O município manteve-se inadimplente mesmo após o recebimento de alertas e notificações formais expedidos pelo TCEMG. O Ministério Público junto ao Tribunal de Contas qualificou a conduta dos gestores como grave, enfatizando em seu parecer que “a insistente e injustificável inadimplência do município na remessa de dados do SISOP exige do Tribunal de Contas de Minas Gerais a aplicação de sanção célere e firme aos gestores”. Os alertas e notificações começaram a ser emitidos pela Corte de Contas mineira a partir de 2021. 

O ex-prefeito Duílio de Castro tentou afastar o dolo alegando que sua responsabilidade no caso era puramente subjetiva. O político esteve à frente da gestão de Sete Lagoas por cinco anos e meio, de maio de 2019 a dezembro de 2024. Ele usou como blindagem o Decreto Municipal 6.108/2019, que delegava os atos operacionais aos seus secretários, e alegou dificuldades causadas pela pandemia de Covid-19 em razão da adoção do regime de trabalho remoto e pelas trocas no comando político local.

O relator do acórdão rebateu os argumentos, apontando que as comunicações internas entre os gestores da Prefeitura só foram iniciadas depois de eles tomarem conhecimento da representação acolhida no Tribunal. A Corte reforçou que a delegação de tarefas não exime o chefe do Executivo de suas obrigações, advertindo que "situações adversas não afastam a responsabilidade administrativa do Prefeito, que responde por um Órgão submetido à jurisdição do Tribunal de Contas".

O secretário de Obras tentou responsabilizar o setor de Tecnologia da Informação e a Assessoria de Licitações pela falta de ferramentas de integração de dados.
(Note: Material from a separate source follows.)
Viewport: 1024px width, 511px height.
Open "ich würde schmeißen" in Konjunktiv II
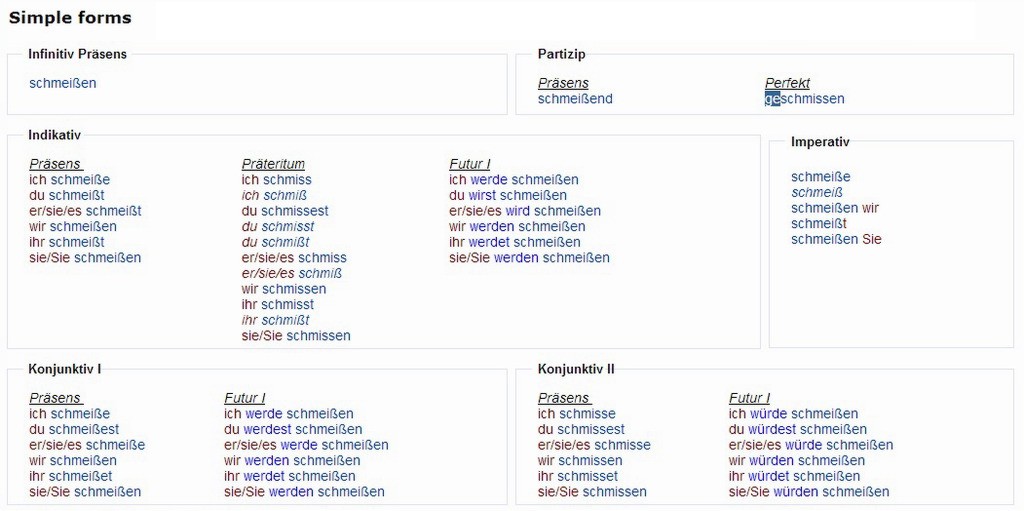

A auditoria do TCEMG, contudo, desarmou a justificativa ao destacar que o secretário demorou mais de um ano para notificar o problema, concluindo que "as ações foram descontinuadas e o resultado foi a inadimplência do município em relação ao Sistema". O presidente do SAAE, por sua vez, alegou que a obrigação seria exclusiva da prefeitura. O TCE refutou esta tese, apontando que a autarquia foi "omissa no preenchimento dos leiautes" de dados da execução das obras.

O controlador-geral do município, Duilliam Nascimento Santos, foi absolvido. Santos comprovou ter agido preventivamente ao emitir uma série de circulares e ofícios internos cobrando providências. Em um dos alertas emitidos em 2021, o controlador exigiu que as secretarias de Obras e Tecnologia passassem a "zelar pelo cumprimento das obrigações previstas na Instrução Normativa, bem como dar ciência ao TCEMG de qualquer irregularidade ou ilegalidade de que tenha conhecimento, sob pena de responsabilidade solidária”.

Regularização
 
O Tribunal estipulou um prazo não prorrogável de 60 dias para que o atual gestor regularize todas as omissões e inconsistências na alimentação da plataforma de fiscalização.
 
Com o trânsito em julgado do acórdão, o envio de dados passa a ser tratado como "exigência expressa decorrente da Instrução Normativa TCEMG 01/2019, devendo a autoridade administrativa responsável responder pessoalmente pela irregularidade em caso de inadimplemento da obrigação".
 
Caso as omissões e as classificações jurídicas inadequadas persistam após o vencimento do prazo, novas sanções financeiras severas serão deflagradas. A Coordenadoria de Auditoria de Obras do TCEMG ficará encarregada do monitoramento diário do cumprimento das metas.